L'injonction du président Binoche est même particulièrement mesurée. Non
seulement elle n'impose aucune obligation de résultat aux fournisseurs d'accès
sur les effets du filtrage mais, plus encore, cette obligation n'est assortie
d'aucune astreinte pécuniaire. Cette situation est tout de même assez
singulière. Ce qui est imposé aux FAI, c'est une expérimentation à échelle
réelle. Après, on verra. Les FAI ont donc une dizaine de jours pour effectuer
l'exercice et, durant ce temps, ils pourront porter à la connaissance du juge
toutes les difficultés qu'ils rencontreront... C'est donc bien d'"essais" dont
il s'agit. Par conséquent, il est prématuré de prétendre que cette ordonnance
ne tient pas compte des difficultés techniques, financières ou pratiques
auxquels les fournisseurs d'accès pourraient se heurter.

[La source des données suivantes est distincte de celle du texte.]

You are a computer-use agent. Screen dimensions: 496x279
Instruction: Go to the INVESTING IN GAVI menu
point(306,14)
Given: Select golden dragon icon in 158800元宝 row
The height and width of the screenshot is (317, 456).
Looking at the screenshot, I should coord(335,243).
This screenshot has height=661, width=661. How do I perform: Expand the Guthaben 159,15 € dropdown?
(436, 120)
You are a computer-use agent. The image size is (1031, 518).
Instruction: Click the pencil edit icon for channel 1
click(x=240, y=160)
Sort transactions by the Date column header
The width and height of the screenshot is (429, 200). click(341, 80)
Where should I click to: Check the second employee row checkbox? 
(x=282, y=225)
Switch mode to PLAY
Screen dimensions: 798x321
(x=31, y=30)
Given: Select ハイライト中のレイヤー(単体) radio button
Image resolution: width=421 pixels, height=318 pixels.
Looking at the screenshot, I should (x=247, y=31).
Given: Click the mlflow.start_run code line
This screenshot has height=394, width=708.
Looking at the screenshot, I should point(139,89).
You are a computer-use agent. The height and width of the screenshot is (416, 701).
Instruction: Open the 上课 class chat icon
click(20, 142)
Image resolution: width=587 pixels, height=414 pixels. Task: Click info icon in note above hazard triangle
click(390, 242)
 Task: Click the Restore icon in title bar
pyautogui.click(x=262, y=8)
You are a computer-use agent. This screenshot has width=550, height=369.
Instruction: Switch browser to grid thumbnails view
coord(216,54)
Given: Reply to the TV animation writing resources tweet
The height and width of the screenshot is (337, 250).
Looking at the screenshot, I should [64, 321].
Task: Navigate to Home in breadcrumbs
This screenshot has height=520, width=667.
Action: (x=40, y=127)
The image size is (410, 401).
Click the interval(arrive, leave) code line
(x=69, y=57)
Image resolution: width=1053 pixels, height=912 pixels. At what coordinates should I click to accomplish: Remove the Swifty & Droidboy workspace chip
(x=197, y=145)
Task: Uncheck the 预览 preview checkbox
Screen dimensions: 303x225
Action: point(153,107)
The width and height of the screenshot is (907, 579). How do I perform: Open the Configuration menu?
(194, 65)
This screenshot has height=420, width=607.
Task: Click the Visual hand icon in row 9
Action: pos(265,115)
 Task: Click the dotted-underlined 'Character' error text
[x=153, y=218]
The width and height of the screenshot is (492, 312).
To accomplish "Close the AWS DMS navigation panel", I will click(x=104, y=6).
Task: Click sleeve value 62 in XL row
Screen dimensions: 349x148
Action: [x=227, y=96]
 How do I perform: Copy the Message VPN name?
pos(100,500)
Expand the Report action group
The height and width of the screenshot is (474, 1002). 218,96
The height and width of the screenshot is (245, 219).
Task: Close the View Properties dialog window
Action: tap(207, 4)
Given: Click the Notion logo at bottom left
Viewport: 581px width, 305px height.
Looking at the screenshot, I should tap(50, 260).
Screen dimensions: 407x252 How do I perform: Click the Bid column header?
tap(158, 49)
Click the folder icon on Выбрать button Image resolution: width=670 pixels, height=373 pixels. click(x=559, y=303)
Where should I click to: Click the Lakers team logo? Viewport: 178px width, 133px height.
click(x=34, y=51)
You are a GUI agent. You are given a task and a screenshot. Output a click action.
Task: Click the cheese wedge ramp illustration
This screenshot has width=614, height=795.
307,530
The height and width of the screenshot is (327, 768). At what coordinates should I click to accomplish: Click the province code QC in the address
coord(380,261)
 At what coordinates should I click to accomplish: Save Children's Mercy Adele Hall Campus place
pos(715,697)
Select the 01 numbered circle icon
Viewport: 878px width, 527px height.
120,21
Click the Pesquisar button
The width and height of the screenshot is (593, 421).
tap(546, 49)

Une procédure juridique innovante...
La méthode judiciaire est très différente de celle qui avait été employée par
l'ancien vice-président du TGI de Paris dans le cadre des affaires Yahoo! en
2000 et J'Accuse en 2001. Le juge Gomez avait en effet recouru à des expertises
techniques et à l'audition de "grands témoins". Même si cette méthode était
difficilement justifiable dans le cadre d'une procédure de référé (donc
d'urgence), elle avait eu le mérite de faire avancer le débat sur la
faisabilité technique et les impasses juridiques du filtrage. Mais aucune de
ces deux affaires n'avait abouti à l'expérimentation concrète d'une mesure de
filtrage. Nous n'avions que nos fantasmes pour surseoir à statuer, et on les a
savourés pendant près de 5 ans... jusqu'à ce que le juge Binoche ait souhaité
être fixé.
... mais peut-être mal taillée
En revanche, sur le plan juridique, on peut se demander si les termes de
l'article 6.I.8 de la LCEN ont bien été appliqués. Ceux-ci permettent au juge
des référés de prescrire aux FAI "toutes mesures propres à prévenir un dommage
ou à faire cesser un dommage occasionné par le contenu d'un service de
communication au public en ligne". Les termes "Toutes mesures" signifient que
le juge doit en décrire au moins une. Or, aucune mesure précise n'a été
prescrite. On pressent que la Cour d'appel, si elle est saisie, pourrait
reprocher au TGI le caractère trop vague de son ordonnance et d'avoir, en
conséquence, méconnu les termes de l'article 6.I.8.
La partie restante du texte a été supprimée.